5 Best Semiconductor Stocks to Buy Now

In this article we discuss the 5 best semiconductor stocks to buy now. If you want to read our detailed analysis of the semiconductor industry, go directly to the 15 Best Semiconductor Stocks to Buy Now.

5. Taiwan Semiconductor Manufacturing Company Limited (NYSE: TSM


Number of Hedge Fund Holders: 76  

Taiwan Semiconductor Manufacturing Company Limited (NYSE: TSM) is a multinational semiconductor corporation with production facilities in Taiwan and China. The semiconductor products manufactured by the company can be used in the industrial, automotive, electronic, and telecom industries. Recently, Taiwan Semiconductor Manufacturing Company Limited (NYSE: TSM) has announced plans to expand its chipmaking facilities and plans to build one in Arizona, worth $12 billion. 

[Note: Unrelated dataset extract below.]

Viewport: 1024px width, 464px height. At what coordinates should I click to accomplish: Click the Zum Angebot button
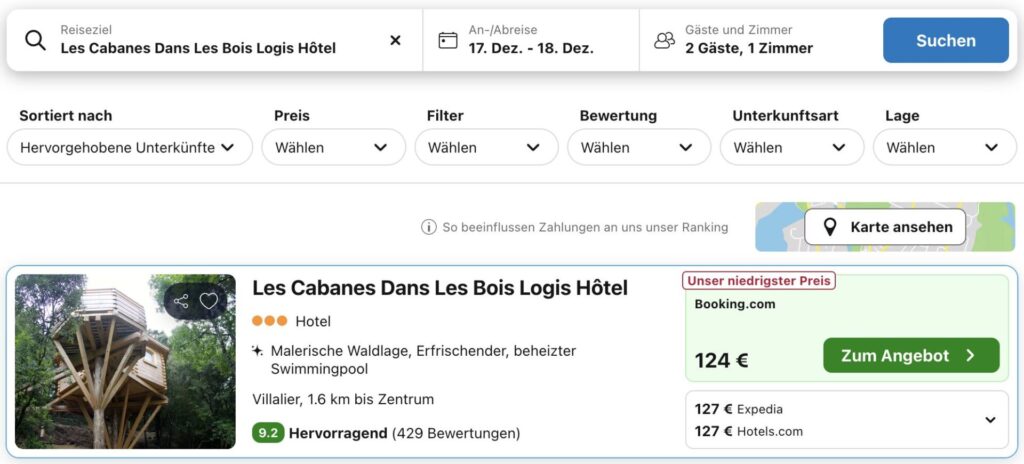pyautogui.click(x=910, y=355)
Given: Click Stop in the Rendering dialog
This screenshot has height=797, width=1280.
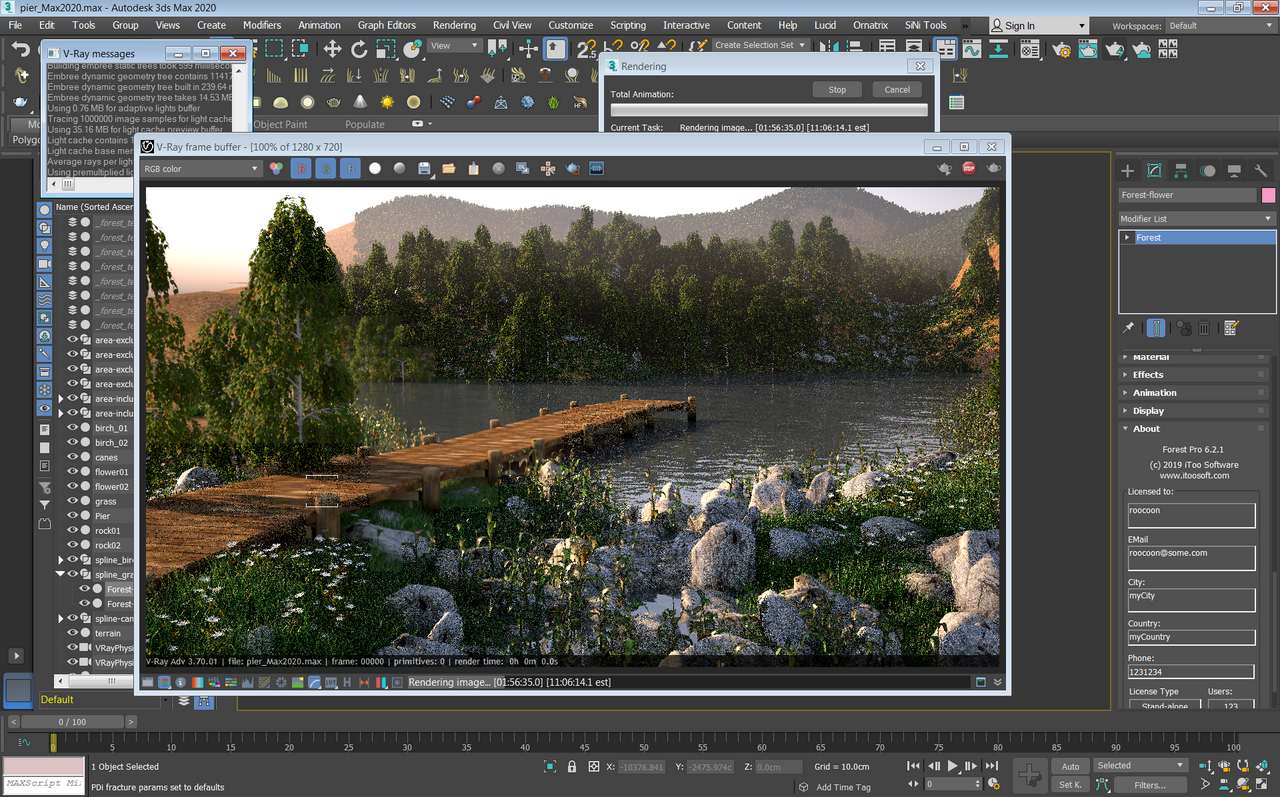Looking at the screenshot, I should point(837,89).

In Q1 2021, Taiwan Semiconductor Manufacturing Company Limited (NYSE: TSM) reported a net income of NT$139.6 billion, showing a 19.4% year-over-year growth. The EPS for the quarter stood at $0.96, beating the market estimate of $0.94. The TSM stock saw its low of $44 in March 2020 due to the global market crash but is right on track, gaining 112% in the past year and 13.2% in the past six months. According to analysts, Taiwan Semiconductor Manufacturing Company Limited (NYSE: TSM) is certainly going to benefit from the iPhone sales, as the company has already started delivering chips for the next iPhone model. In June, Argus initiated its coverage of TSM with a Buy rating and $150. 

At the end of Q1 2021, 76 hedge funds tracked by Insider Monkey have stakes in Taiwan Semiconductor Manufacturing Company Limited (NYSE: TSM), up from 72 in the previous quarter. The total value of these stakes is $10.8 billion. 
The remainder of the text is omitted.